Turning to the second and third phases of DiData’s BYOD approach — Refine and Baseline (or normalising your IT environment for BYOD); and, Accelerate and Benefits Realisation (or, ‘Now what can we do?’) — Jansen says probably the most important project the company ran was its Citrix implementation.

“We call it a baseline project and it has been a runaway success,” he says. “What it gives us is the ability for anyone to use any device. I can control the security and application experience [employees] have and they can run any corporate application regardless of the device.”

The next major BYOD supporting project was a mobile device management (MDM) implementation. According to Jansen, MDM forces employees and guests to enrol into DiData’s BYOD program, which then gives IT influence and control over those devices.

“We can now detect whether someone is using a jailbroken device, for example, or if they have overridden the operating system,” he says. “We can also forbid devices that don’t have PINs — which is in our security policy. We can disconnect them from corporate email or stop them from accessing corporate networks.”

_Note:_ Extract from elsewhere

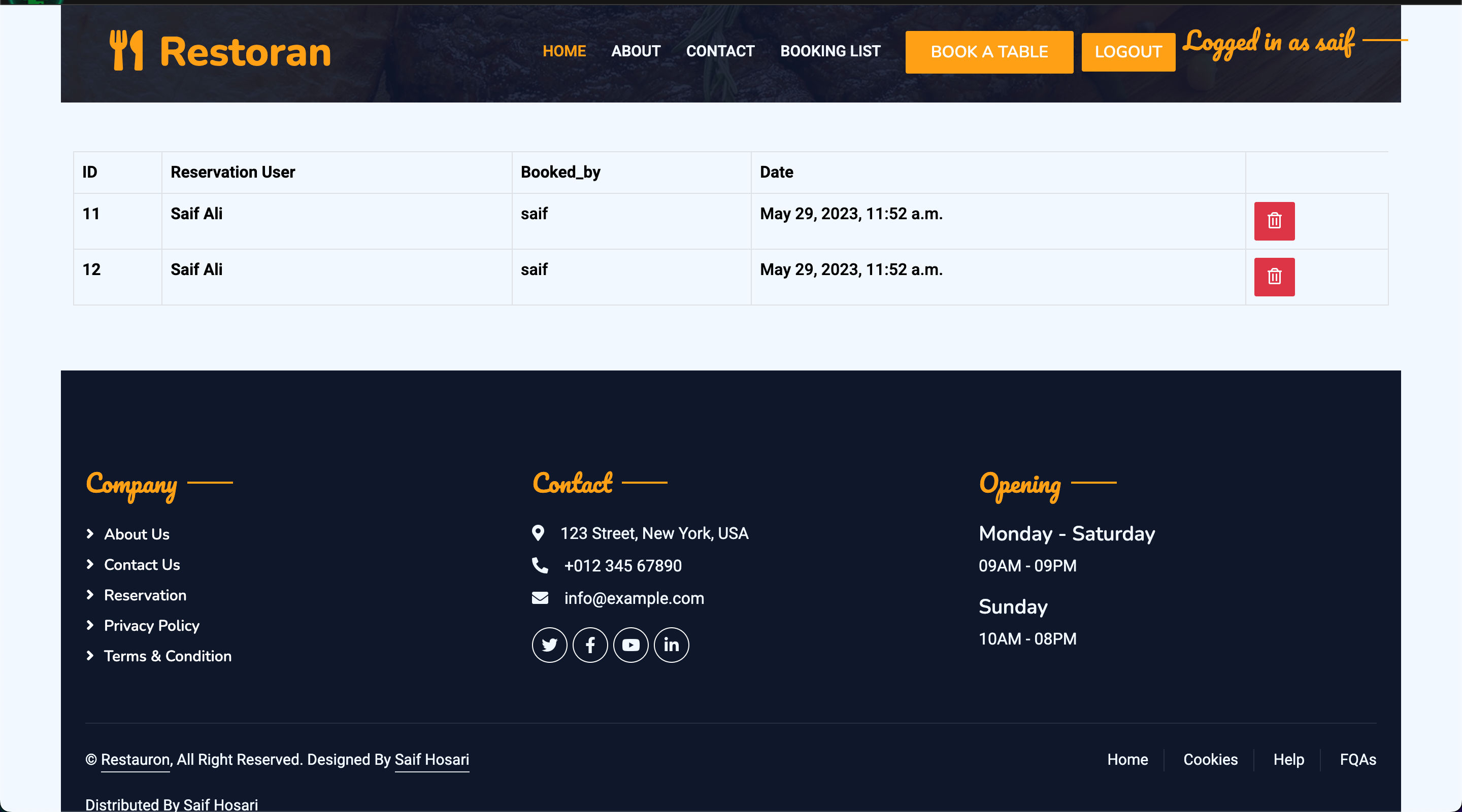Open the YouTube social icon
Viewport: 1462px width, 812px height.
click(x=630, y=645)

When selecting an MDM provider, Jansen advises IT leaders to spend the time assessing options on the market and to consider selecting one which will install a light rather than thick or heavy client on users’ devices.

“If corporate IT makes it too difficult to use that device then the [BYOD] program will fail,” he says. “We made sure it is very light touch but that it gave us the security which we require.”

Given that BYOD devices are invariably Wi-Fi capable, it naturally follows that company Wi-Fi networks also have to be capable of handling a serious uptick in data usage. In DiData’s case, Jansen says the company essentially took its existing Wi-Fi network and threw it out in favour of a new one capable of handling multiple devices. “Right now, the average number of devices per person is three — a computer, a phone and a tablet — and it won’t surprise me if that increases,” he says.

Jansen also suggests that ensuring BYOD users can also gain access to the organisation’s telephony setup is also an important consideration influencing the success of a BYOD program. To this end, DiData implemented a mobility client.

“If someone called my desk phone, my iPhone would ring — not because I’ve diverted the call — but because the iPhone is integrated into the corporate network so that there is ‘single number reach’,” he explains.

“Recently, I was in Europe and I didn’t make a single call back to Australia as I could connect via Wi-Fi back to our corporate telephony In Australia and placing an outbound call from there.”

Lastly, Jansen says DiData has also made use of Microsoft SharePoint quite heavily. “SharePoint has something called SharePoint Workspace,” he explains. “What that does is allow us to replicate data or files from your computer to the network. That by itself is not that fantastic, but when you combine it with Citrix you get full data mobility and you have a form of backup as you have a copy of the file on the network.”